- WHAT YOU HAVE TO DO
Once you have read the data below, print all of it exactly.

(Beginning of EXCERPTED DATA)

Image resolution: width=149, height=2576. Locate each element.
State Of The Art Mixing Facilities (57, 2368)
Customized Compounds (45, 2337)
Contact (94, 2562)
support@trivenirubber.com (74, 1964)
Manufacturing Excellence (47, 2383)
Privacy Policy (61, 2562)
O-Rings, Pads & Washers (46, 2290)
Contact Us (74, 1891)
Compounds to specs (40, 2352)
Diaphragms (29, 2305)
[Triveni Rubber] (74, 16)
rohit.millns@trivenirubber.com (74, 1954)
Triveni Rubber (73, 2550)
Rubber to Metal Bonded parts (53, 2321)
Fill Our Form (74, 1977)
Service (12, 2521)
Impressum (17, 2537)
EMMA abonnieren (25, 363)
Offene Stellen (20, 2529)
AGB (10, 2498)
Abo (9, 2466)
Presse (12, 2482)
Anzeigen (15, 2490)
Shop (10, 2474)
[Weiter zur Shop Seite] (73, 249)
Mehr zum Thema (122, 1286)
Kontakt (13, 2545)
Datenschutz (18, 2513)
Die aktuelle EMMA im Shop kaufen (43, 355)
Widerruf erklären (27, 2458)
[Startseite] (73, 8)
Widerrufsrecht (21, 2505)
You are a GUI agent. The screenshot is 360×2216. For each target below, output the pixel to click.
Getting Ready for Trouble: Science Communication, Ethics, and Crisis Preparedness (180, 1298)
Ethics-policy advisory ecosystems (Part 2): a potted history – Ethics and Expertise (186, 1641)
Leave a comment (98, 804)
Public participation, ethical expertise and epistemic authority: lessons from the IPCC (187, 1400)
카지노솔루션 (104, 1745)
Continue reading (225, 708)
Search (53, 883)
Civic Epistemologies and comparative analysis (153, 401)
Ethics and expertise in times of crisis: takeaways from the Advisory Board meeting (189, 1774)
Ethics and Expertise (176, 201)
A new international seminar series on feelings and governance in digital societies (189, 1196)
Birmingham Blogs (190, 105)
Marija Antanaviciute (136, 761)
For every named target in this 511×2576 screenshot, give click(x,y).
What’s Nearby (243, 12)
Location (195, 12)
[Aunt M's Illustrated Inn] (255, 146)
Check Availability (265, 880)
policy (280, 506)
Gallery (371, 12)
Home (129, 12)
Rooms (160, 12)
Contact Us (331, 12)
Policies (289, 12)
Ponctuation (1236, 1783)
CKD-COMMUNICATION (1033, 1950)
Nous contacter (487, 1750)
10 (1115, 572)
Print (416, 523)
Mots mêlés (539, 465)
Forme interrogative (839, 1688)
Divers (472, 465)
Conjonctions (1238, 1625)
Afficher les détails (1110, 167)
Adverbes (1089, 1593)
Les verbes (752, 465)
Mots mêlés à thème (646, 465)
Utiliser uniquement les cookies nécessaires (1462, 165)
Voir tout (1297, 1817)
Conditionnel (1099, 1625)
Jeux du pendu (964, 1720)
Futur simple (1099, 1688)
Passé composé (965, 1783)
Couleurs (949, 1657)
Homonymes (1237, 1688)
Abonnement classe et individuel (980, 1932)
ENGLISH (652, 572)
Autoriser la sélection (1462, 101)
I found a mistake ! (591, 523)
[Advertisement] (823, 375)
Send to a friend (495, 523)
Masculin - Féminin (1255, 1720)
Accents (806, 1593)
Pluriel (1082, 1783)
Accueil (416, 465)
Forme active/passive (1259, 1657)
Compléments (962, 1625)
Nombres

(End of EXCERPTED DATA)

- SOLVED EXERCISE
Image resolution: width=149, height=2576. Locate each element.
State Of The Art Mixing Facilities (57, 2368)
Customized Compounds (45, 2337)
Contact (94, 2562)
support@trivenirubber.com (74, 1964)
Manufacturing Excellence (47, 2383)
Privacy Policy (61, 2562)
O-Rings, Pads & Washers (46, 2290)
Contact Us (74, 1891)
Compounds to specs (40, 2352)
Diaphragms (29, 2305)
[Triveni Rubber] (74, 16)
rohit.millns@trivenirubber.com (74, 1954)
Triveni Rubber (73, 2550)
Rubber to Metal Bonded parts (53, 2321)
Fill Our Form (74, 1977)
Service (12, 2521)
Impressum (17, 2537)
EMMA abonnieren (25, 363)
Offene Stellen (20, 2529)
AGB (10, 2498)
Abo (9, 2466)
Presse (12, 2482)
Anzeigen (15, 2490)
Shop (10, 2474)
[Weiter zur Shop Seite] (73, 249)
Mehr zum Thema (122, 1286)
Kontakt (13, 2545)
Datenschutz (18, 2513)
Die aktuelle EMMA im Shop kaufen (43, 355)
Widerruf erklären (27, 2458)
[Startseite] (73, 8)
Widerrufsrecht (21, 2505)
You are a GUI agent. The screenshot is 360×2216. For each target below, output the pixel to click.
Getting Ready for Trouble: Science Communication, Ethics, and Crisis Preparedness (180, 1298)
Ethics-policy advisory ecosystems (Part 2): a potted history – Ethics and Expertise (186, 1641)
Leave a comment (98, 804)
Public participation, ethical expertise and epistemic authority: lessons from the IPCC (187, 1400)
카지노솔루션 (104, 1745)
Continue reading (225, 708)
Search (53, 883)
Civic Epistemologies and comparative analysis (153, 401)
Ethics and expertise in times of crisis: takeaways from the Advisory Board meeting (189, 1774)
Ethics and Expertise (176, 201)
A new international seminar series on feelings and governance in digital societies (189, 1196)
Birmingham Blogs (190, 105)
Marija Antanaviciute (136, 761)
For every named target in this 511×2576 screenshot, give click(x,y).
What’s Nearby (243, 12)
Location (195, 12)
[Aunt M's Illustrated Inn] (255, 146)
Check Availability (265, 880)
policy (280, 506)
Gallery (371, 12)
Home (129, 12)
Rooms (160, 12)
Contact Us (331, 12)
Policies (289, 12)
Ponctuation (1236, 1783)
CKD-COMMUNICATION (1033, 1950)
Nous contacter (487, 1750)
10 (1115, 572)
Print (416, 523)
Mots mêlés (539, 465)
Forme interrogative (839, 1688)
Divers (472, 465)
Conjonctions (1238, 1625)
Afficher les détails (1110, 167)
Adverbes (1089, 1593)
Les verbes (752, 465)
Mots mêlés à thème (646, 465)
Utiliser uniquement les cookies nécessaires (1462, 165)
Voir tout (1297, 1817)
Conditionnel (1099, 1625)
Jeux du pendu (964, 1720)
Futur simple (1099, 1688)
Passé composé (965, 1783)
Couleurs (949, 1657)
Homonymes (1237, 1688)
Abonnement classe et individuel (980, 1932)
ENGLISH (652, 572)
Autoriser la sélection (1462, 101)
I found a mistake ! (591, 523)
[Advertisement] (823, 375)
Send to a friend (495, 523)
Masculin - Féminin (1255, 1720)
Accents (806, 1593)
Pluriel (1082, 1783)
Accueil (416, 465)
Forme active/passive (1259, 1657)
Compléments (962, 1625)
Nombres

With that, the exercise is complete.